Draws & drawbacks
The Golf MKV arrived in late 2003, with UK sales beginning in 2004. An all-new design with independent rear suspension, it was a neat evolution of the MKIV and, after a slow start, sold very well. The MKV was based on the PQ35 platform that was also used by the second-generation Audi TT, A3 and Octavia Mk2, as well as the first-generation Tiguan and Scirocco, plus various SEATS and Skodas such as the Yeti, Altea and Leon Mk2. The PQ35 was also the basis of the Golf MKVI, itself basically a facelifted MKV.
The GTI MKIV was a bit of a damp squib in many ways, with the TDI and V5 models going some way to ousting it. Base 115bhp models were near enough useless as performance cars, and while the MKIV was much better built than the MKIII, VW needed to pull a cracker out of the bag with the MKV to reinstate the Golf as a market leader.

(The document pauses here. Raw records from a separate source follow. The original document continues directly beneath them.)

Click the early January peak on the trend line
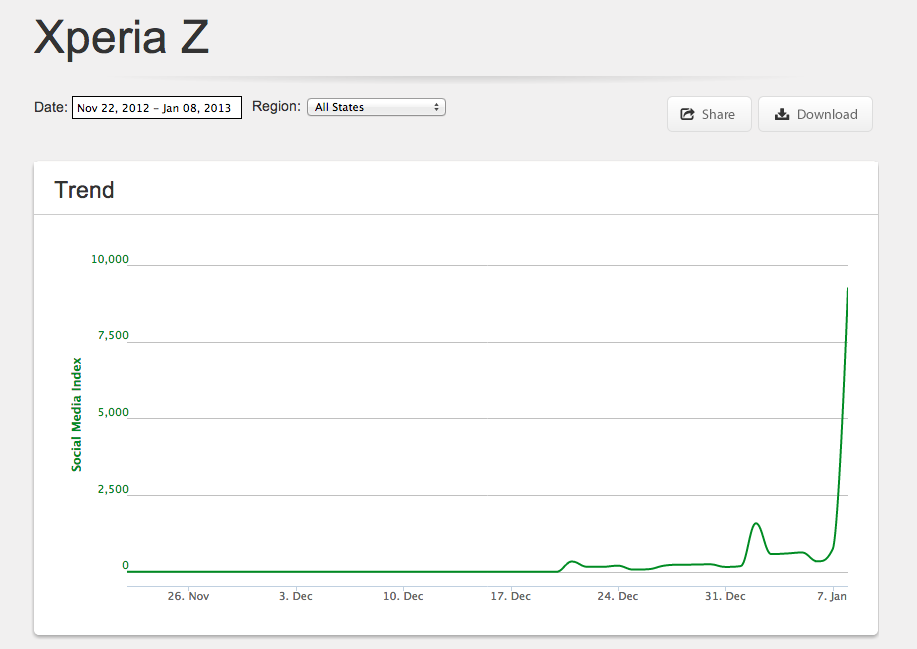The image size is (917, 649). point(756,523)
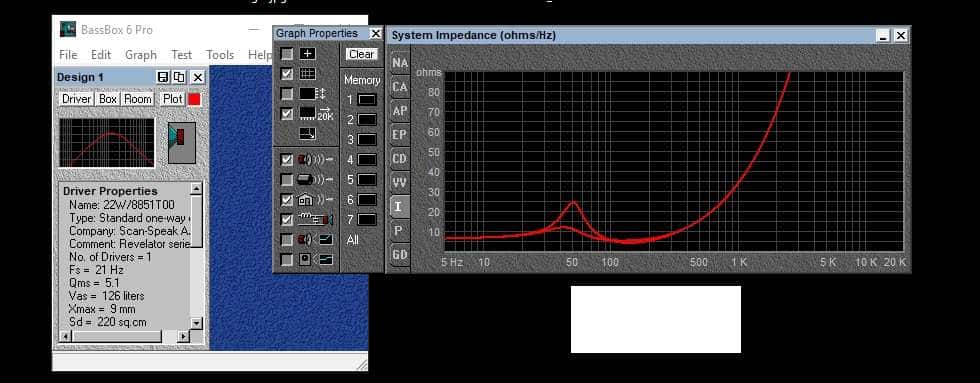This screenshot has width=980, height=383.
Task: Click the save icon in Design 1
Action: pyautogui.click(x=163, y=77)
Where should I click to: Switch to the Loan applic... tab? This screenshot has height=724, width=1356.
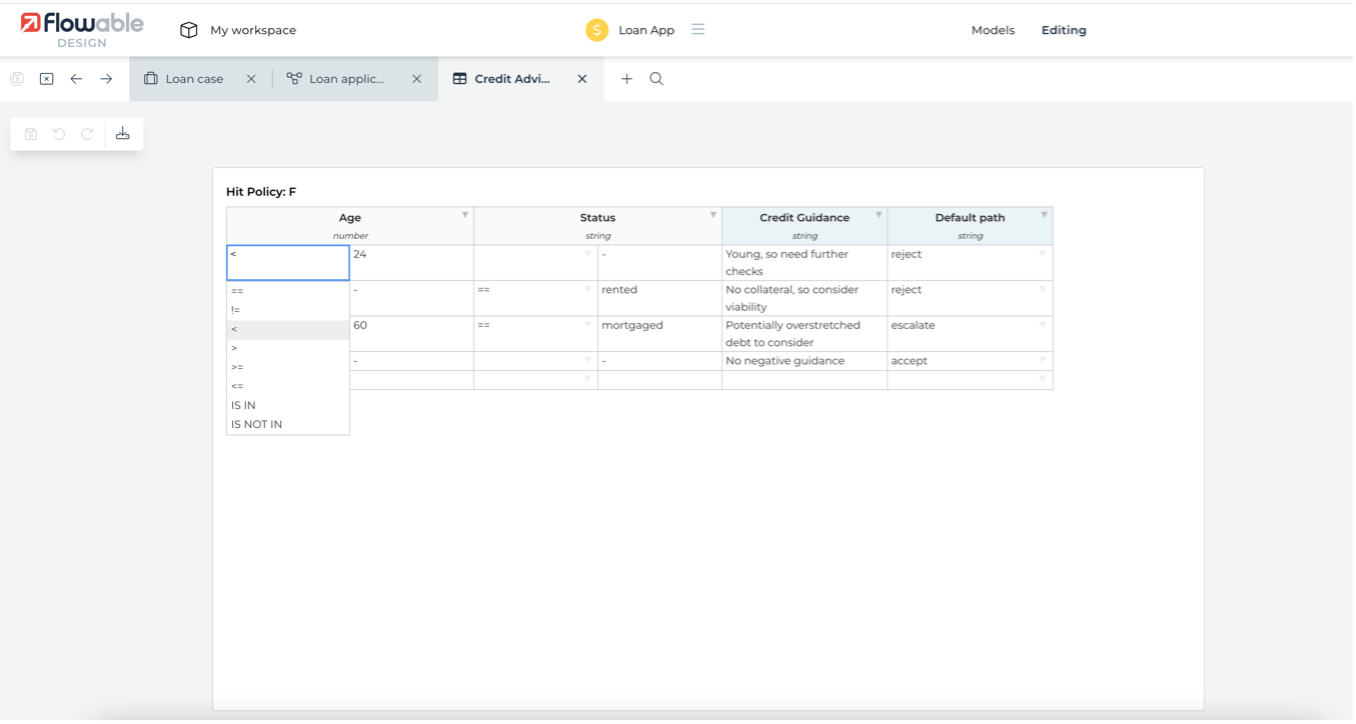pyautogui.click(x=346, y=79)
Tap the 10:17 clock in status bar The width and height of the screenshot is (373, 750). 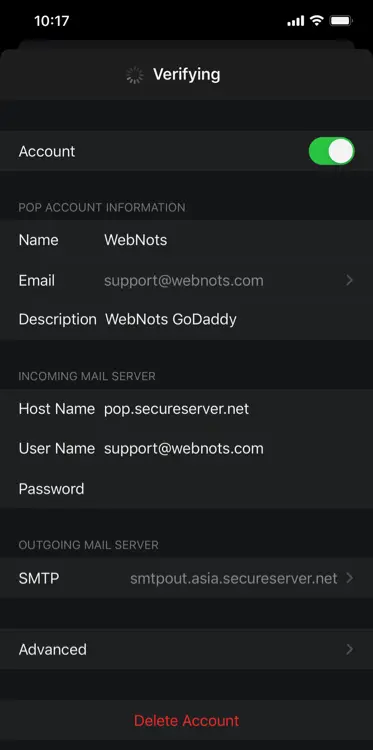point(52,21)
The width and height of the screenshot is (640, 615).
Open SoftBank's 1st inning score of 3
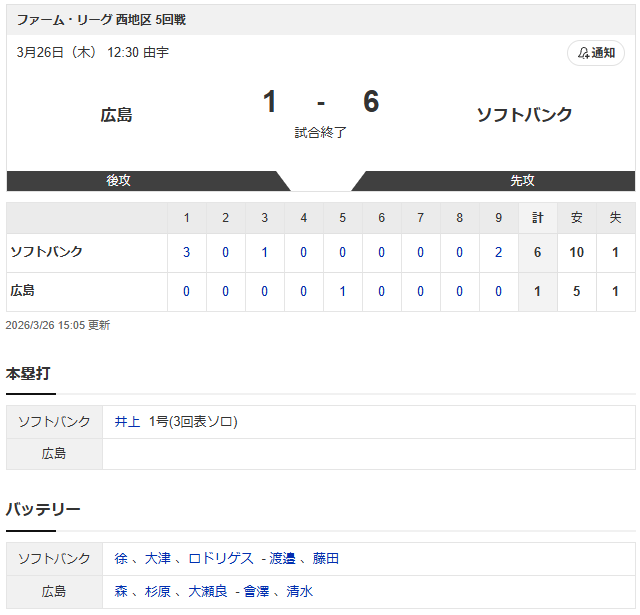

Which is what they did. With a 197bhp turbocharged 2.0-litre petrol engine, a superb chassis and great build quality, the new GTI was again the king of the hot hatches and motoring writers raved about it. Driving this 11-yearold example, it’s easy to see why.
A choice of three or five doors, plus the option of DSG over the standard six-speed manual, were the only options of note because aircon and electric windows were standard, along with a decent CD player. Leather trim was popular, but many owners went with the standard tartan cloth.
VWS have a reputation for reliability that’s not always justified, with the main drawbacks being silly electrical faults, corrosion issues and engine problems resulting from ever-tightening emissions regulations and essential cost-cutting. The Epc/traction light fault is fairly common and can either be an easy fix or a real pain to deal with – it could be a sensor, a pump or some dodgy wiring.
The engine is a strong unit provided it has regular oil changes and is driven sympathetically. Unfortunately, at this price point, too many of them are now in the hands of drivers who will just cane them till they break. They can be remapped, of course, but we’d avoid doing this – the standard car is fast enough.
Rusty wings are commonplace on Golfs and we know why – Passats, Audis and some other VAG cars are prone to this as well. For some reason, VAG fitted a shaped chunk of foam between the arch liner and the front wing, probably to damp out a bit of noise. This has the drawback of sucking up moisture and it rots the wing out at the top of the arch. VW have a 12-year anti-rust warranty that we will be investigating – will our lack of history scupper this? As long as the paint is original – they test this – then VW will apparently replace a rusty wing free of charge and we’d hope they bin that stupid foam as well.
Looking at our Golf, we can see that the foam is fitted on the passenger side but it’s missing on the driver’s wing, which leads us to suspect it has most likely been replaced. Given that you can buy a painted wing from ebay for less than £200, it won’t be the end of the world if we have to replace the passenger one. We will be covering wing replacement in detail in a future instalment.